**TRY IT:** From the top of the entries below through the line containing "828x704 pixels.", return every line exactly as written, please, and stop there.
[[ RECORDS FOR THE TASK open ]]
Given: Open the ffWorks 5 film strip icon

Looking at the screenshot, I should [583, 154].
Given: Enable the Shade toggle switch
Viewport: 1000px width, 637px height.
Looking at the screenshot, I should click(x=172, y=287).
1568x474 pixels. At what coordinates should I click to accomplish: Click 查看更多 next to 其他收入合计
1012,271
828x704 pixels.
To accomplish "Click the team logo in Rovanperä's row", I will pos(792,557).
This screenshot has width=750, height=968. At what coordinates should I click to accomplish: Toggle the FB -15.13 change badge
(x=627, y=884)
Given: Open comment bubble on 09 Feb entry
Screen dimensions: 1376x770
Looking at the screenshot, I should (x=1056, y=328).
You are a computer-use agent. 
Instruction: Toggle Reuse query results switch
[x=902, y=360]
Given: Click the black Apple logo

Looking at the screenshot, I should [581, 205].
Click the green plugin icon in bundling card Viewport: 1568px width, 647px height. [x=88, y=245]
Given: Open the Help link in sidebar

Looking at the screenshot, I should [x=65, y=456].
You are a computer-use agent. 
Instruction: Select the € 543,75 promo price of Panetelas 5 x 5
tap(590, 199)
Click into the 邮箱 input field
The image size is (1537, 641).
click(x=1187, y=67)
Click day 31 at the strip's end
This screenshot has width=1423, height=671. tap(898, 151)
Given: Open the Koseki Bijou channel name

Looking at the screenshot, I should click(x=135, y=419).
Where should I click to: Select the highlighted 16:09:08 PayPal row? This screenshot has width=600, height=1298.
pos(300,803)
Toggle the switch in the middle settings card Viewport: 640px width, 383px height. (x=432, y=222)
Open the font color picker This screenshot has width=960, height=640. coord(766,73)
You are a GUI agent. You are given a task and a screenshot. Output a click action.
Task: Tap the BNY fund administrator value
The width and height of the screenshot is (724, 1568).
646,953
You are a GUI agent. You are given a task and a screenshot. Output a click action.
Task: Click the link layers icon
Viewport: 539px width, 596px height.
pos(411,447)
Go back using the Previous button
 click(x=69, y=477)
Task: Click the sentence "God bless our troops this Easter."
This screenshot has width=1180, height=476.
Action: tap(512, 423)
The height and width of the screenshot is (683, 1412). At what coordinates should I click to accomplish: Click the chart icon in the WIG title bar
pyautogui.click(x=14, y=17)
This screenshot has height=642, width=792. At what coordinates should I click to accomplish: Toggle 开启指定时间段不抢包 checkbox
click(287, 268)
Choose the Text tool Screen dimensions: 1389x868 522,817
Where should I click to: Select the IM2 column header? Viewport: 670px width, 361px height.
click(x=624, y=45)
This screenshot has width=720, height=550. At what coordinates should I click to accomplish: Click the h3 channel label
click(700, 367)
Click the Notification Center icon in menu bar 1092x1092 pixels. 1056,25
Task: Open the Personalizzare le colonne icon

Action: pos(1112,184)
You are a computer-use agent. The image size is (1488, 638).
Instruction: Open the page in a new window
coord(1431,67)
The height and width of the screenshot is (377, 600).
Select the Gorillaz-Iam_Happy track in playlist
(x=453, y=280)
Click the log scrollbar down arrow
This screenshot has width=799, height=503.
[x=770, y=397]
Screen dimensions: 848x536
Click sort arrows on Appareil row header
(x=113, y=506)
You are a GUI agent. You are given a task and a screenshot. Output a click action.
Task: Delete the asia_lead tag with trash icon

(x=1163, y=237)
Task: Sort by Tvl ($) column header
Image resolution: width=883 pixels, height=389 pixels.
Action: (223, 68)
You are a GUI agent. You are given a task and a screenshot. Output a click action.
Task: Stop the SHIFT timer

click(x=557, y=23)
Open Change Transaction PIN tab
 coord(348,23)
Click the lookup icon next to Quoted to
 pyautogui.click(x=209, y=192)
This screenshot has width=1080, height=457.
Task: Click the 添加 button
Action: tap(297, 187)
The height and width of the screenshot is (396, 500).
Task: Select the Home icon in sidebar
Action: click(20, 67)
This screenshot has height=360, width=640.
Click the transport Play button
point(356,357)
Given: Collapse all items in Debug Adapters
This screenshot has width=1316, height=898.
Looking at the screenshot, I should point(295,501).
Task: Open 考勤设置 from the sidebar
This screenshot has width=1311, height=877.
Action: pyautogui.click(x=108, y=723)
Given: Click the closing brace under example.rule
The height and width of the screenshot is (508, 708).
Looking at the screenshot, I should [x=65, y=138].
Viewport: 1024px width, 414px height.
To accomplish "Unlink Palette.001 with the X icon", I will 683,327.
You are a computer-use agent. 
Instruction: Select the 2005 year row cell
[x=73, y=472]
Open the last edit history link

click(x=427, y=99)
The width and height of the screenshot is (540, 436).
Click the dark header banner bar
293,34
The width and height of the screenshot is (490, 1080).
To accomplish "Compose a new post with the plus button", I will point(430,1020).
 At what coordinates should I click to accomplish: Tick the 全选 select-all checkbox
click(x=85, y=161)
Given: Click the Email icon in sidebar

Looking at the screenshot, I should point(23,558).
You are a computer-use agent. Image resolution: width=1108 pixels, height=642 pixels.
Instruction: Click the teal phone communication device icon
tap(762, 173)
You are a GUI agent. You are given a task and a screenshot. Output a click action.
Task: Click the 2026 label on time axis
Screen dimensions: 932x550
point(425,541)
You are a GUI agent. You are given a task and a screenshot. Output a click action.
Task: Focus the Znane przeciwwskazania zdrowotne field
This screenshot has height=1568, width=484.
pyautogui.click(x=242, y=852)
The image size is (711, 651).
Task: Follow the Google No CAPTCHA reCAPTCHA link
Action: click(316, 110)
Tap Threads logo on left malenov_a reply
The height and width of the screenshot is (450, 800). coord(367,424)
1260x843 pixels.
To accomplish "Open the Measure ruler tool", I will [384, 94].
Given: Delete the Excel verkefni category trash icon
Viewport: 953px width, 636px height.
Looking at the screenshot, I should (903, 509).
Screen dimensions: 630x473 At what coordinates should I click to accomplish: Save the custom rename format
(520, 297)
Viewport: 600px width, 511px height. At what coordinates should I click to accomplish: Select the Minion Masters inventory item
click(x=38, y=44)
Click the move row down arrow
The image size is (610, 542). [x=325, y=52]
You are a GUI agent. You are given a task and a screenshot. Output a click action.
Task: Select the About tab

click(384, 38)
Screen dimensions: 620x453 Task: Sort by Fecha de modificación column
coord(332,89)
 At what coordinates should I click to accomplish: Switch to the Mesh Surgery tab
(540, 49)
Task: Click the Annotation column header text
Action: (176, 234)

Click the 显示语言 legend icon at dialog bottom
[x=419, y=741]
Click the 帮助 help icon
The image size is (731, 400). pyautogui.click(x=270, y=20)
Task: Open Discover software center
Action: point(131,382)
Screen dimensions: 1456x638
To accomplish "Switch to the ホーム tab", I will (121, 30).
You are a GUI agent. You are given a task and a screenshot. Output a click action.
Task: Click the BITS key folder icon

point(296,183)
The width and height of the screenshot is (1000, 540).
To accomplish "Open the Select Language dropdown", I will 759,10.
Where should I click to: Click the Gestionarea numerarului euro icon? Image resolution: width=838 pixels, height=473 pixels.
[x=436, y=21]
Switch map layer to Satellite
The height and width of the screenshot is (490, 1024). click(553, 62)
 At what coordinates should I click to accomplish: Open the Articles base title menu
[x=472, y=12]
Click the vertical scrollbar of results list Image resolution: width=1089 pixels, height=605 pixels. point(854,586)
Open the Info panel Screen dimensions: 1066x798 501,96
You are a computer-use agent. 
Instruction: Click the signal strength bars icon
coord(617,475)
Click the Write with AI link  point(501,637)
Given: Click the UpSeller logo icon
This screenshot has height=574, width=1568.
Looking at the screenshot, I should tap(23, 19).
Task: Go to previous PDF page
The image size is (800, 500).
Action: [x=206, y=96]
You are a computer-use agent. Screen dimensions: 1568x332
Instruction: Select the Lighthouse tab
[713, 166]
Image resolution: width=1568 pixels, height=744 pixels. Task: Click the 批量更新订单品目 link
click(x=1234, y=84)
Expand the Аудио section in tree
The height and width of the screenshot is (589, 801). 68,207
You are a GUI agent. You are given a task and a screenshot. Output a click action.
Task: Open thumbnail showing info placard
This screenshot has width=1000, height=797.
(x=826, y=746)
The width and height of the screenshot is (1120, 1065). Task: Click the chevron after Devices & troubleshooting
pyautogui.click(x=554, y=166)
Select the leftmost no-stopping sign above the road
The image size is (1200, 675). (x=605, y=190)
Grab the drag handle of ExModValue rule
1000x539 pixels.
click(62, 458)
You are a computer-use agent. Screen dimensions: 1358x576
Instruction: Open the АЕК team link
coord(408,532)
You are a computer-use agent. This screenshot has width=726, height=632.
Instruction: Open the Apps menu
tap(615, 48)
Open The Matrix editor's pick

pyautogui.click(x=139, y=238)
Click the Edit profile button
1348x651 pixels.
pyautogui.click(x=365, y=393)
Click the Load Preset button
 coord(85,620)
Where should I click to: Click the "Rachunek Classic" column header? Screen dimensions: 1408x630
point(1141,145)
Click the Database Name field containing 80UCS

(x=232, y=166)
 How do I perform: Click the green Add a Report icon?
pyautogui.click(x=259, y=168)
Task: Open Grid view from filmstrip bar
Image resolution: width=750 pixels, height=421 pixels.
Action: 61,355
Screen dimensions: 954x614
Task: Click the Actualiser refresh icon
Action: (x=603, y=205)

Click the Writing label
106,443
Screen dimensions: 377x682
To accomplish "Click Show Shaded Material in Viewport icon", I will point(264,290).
[[ RECORDS FOR THE TASK closed ]]
**TASK OUTPUT:**
Given: Open the ffWorks 5 film strip icon

Looking at the screenshot, I should [583, 154].
Given: Enable the Shade toggle switch
Viewport: 1000px width, 637px height.
Looking at the screenshot, I should click(x=172, y=287).
1568x474 pixels. At what coordinates should I click to accomplish: Click 查看更多 next to 其他收入合计
1012,271
828x704 pixels.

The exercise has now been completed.